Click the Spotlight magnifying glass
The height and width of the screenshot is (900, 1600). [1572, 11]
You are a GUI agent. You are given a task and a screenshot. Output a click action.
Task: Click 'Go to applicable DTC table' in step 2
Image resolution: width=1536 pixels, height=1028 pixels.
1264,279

####

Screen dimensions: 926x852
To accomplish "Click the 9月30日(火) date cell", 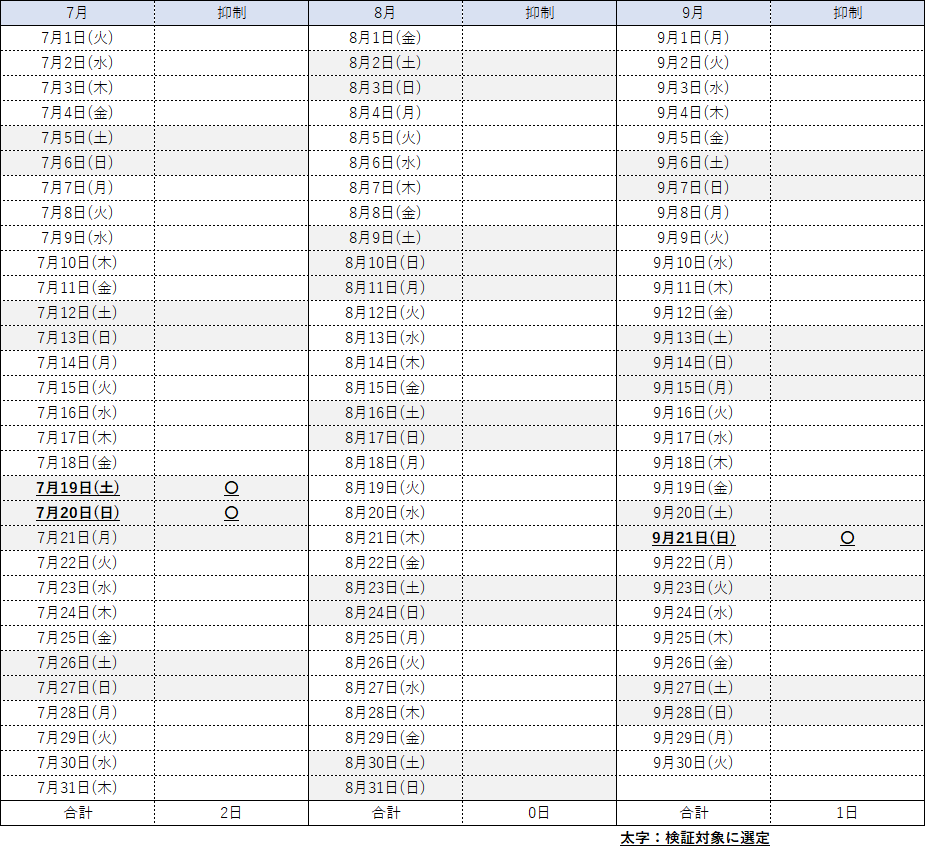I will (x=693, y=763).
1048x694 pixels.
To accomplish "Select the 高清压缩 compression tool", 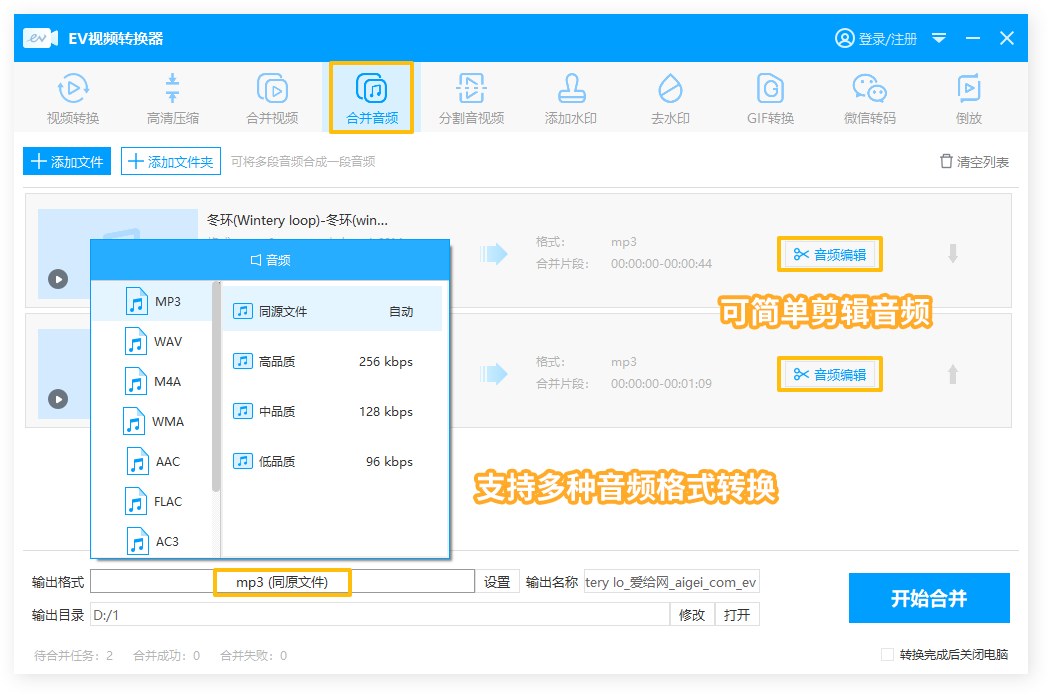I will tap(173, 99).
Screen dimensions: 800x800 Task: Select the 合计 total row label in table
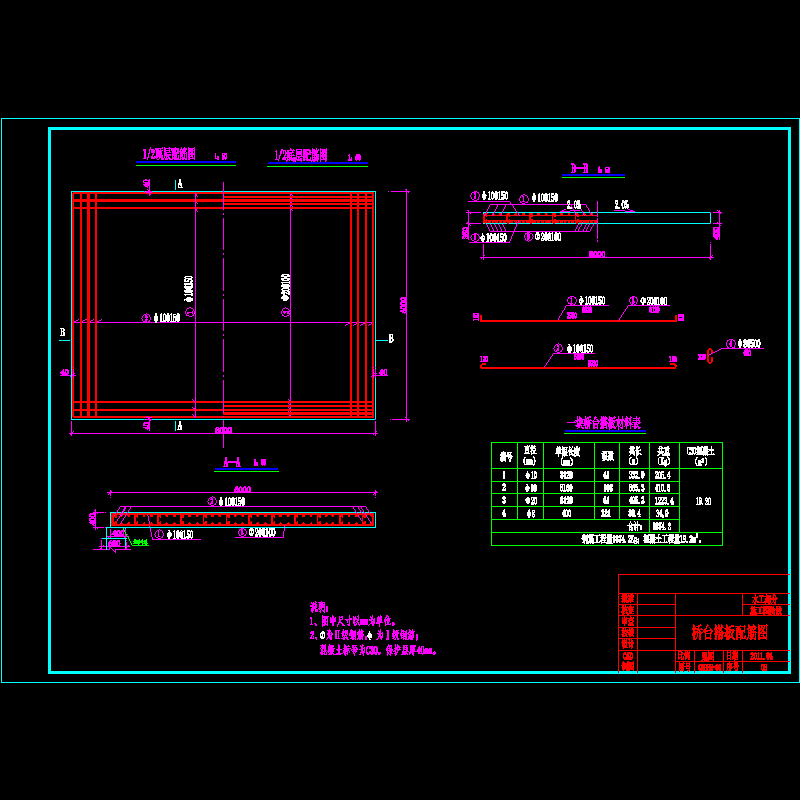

####

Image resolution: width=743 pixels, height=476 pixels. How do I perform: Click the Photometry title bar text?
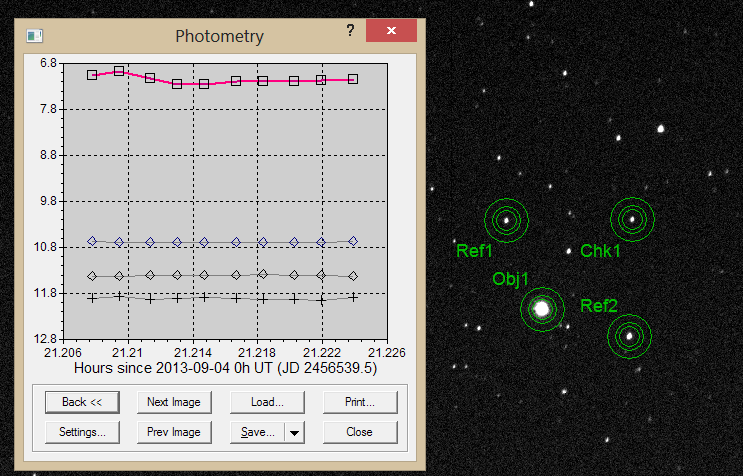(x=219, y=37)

####

### EXERCISE OBJECTIVE
Which lines in the records above contain the word "dimensions"? Return each of them.

### TASK OUTPUT
Screen dimensions: 926x852
Screen dimensions: 800x800 Task: Select the 合计 total row label in table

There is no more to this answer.